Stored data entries
Segment Open

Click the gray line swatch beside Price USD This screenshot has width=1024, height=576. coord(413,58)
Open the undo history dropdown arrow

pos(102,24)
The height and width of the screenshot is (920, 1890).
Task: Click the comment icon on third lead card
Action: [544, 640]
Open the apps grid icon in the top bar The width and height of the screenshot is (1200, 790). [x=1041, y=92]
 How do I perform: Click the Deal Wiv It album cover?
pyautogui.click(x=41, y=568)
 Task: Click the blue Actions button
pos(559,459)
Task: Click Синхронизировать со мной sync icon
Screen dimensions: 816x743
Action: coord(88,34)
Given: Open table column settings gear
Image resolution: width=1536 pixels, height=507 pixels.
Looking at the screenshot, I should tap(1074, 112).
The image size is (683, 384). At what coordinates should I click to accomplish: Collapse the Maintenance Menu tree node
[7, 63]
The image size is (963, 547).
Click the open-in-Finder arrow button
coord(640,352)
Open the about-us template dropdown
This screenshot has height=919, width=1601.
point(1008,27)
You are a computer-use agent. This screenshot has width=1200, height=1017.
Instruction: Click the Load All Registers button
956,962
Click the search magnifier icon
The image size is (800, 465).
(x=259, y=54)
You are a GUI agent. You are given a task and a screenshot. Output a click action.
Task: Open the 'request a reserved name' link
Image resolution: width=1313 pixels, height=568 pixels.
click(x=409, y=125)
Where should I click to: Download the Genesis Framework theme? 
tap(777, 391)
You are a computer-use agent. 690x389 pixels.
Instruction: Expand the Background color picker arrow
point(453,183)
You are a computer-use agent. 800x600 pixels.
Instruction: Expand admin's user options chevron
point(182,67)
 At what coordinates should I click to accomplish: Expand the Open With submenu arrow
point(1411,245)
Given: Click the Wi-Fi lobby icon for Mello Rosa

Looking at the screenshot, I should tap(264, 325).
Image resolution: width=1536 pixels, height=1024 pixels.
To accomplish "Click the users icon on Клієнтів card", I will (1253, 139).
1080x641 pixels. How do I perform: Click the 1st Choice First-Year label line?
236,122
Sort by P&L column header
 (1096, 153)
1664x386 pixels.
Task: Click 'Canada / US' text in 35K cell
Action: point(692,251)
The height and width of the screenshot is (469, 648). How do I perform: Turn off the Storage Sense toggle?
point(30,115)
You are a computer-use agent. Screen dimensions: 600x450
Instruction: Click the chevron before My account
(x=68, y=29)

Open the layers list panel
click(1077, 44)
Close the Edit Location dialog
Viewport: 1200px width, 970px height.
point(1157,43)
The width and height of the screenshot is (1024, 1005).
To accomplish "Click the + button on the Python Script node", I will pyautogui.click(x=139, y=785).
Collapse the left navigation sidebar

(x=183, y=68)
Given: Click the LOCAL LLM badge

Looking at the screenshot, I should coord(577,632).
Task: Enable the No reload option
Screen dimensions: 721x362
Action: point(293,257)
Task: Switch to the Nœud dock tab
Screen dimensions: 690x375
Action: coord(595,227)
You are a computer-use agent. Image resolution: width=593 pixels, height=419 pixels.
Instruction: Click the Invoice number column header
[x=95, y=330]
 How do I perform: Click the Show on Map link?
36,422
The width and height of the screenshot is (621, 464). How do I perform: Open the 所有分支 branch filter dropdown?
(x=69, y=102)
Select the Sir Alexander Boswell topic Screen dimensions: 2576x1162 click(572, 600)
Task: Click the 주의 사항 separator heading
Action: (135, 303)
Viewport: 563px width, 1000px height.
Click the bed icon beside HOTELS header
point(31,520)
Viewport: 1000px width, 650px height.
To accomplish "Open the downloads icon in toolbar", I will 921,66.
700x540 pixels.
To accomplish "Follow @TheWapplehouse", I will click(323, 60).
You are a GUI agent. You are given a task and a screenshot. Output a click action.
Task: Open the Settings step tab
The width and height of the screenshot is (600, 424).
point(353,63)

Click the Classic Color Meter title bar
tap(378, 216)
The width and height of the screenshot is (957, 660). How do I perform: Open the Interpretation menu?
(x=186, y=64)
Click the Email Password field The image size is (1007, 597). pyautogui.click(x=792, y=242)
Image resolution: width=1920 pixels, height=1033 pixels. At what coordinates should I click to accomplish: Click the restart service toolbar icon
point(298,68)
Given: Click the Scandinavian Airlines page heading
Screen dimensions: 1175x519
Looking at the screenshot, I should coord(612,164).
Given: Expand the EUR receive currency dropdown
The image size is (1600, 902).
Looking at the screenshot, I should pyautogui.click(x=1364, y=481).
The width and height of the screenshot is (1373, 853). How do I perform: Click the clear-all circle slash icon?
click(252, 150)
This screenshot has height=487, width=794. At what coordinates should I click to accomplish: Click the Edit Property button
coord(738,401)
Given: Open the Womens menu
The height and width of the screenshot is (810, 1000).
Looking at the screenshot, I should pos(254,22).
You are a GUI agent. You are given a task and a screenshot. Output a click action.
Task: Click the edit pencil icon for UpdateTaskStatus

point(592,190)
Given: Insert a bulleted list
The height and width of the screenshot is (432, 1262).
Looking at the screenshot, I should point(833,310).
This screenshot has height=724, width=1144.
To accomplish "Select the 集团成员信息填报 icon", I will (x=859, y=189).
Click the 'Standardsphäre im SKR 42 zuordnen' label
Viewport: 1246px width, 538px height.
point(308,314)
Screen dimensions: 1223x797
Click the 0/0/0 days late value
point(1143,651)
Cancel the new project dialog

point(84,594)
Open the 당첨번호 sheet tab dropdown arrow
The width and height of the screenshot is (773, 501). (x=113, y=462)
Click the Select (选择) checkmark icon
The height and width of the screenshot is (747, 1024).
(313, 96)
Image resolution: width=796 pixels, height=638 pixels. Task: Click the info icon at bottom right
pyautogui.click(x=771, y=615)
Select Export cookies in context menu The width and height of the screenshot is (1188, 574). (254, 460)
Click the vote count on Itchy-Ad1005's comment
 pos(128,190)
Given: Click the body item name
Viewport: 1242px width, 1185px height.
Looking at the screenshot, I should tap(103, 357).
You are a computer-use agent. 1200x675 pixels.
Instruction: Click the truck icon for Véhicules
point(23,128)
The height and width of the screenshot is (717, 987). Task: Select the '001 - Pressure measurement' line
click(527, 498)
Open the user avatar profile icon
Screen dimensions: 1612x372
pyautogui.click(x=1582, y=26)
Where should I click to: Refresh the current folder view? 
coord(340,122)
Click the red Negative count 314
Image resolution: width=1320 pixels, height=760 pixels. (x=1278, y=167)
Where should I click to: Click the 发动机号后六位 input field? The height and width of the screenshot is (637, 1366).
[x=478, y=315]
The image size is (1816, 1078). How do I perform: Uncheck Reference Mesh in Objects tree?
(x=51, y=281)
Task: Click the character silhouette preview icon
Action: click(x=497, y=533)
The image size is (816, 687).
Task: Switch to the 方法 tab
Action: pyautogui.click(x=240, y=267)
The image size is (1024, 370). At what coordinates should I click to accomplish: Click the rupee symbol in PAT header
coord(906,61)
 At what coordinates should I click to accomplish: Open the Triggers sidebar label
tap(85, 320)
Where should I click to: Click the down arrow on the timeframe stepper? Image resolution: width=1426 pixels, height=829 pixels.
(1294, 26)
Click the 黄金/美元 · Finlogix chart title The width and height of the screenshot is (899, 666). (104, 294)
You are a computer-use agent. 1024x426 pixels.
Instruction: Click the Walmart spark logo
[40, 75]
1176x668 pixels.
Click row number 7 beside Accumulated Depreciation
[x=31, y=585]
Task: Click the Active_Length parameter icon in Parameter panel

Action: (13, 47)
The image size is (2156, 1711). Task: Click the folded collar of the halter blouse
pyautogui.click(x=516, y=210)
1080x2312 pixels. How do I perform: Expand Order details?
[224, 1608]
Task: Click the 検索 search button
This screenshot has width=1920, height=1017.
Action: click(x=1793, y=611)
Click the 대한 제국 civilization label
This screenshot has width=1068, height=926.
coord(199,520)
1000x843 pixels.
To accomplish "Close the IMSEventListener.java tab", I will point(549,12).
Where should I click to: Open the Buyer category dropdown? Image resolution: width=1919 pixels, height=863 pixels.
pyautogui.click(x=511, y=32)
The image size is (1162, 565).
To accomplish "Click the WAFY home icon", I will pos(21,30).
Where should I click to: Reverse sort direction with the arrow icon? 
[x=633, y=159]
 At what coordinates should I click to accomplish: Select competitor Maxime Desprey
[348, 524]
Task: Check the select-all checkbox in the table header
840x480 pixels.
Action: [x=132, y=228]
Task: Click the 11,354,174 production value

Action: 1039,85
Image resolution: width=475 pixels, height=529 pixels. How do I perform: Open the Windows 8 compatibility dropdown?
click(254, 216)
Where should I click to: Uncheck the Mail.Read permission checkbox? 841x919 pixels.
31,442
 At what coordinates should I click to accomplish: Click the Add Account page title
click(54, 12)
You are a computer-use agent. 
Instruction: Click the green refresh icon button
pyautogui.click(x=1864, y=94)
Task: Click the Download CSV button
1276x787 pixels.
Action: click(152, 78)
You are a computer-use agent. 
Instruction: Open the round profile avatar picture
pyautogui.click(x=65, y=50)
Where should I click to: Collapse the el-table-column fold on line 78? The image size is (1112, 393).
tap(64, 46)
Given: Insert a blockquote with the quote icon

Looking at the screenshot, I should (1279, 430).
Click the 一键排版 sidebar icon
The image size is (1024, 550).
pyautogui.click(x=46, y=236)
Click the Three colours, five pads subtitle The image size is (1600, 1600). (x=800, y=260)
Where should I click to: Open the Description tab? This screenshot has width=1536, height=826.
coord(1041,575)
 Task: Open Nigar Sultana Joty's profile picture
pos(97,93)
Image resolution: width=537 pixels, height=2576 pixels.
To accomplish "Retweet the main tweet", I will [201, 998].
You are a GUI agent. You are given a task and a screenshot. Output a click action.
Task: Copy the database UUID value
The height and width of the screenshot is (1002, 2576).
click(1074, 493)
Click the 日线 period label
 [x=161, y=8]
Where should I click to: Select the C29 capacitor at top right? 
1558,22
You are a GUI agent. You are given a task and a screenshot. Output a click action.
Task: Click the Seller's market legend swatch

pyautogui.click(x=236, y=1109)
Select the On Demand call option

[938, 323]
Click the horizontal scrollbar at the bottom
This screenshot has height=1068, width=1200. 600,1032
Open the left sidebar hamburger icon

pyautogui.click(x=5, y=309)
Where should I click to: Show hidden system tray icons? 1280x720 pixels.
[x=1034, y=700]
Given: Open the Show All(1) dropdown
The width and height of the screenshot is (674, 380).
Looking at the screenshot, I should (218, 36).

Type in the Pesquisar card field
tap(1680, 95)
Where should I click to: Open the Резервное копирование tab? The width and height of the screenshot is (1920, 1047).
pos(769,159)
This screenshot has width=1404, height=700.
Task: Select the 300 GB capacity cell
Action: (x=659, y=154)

Segment Closed

WHAT YOU ARE ASKED TO DO> Within the records above, tally the lines that contain "computer". Give the total and nothing more.

SOLUTION TO THIS PROBLEM> 9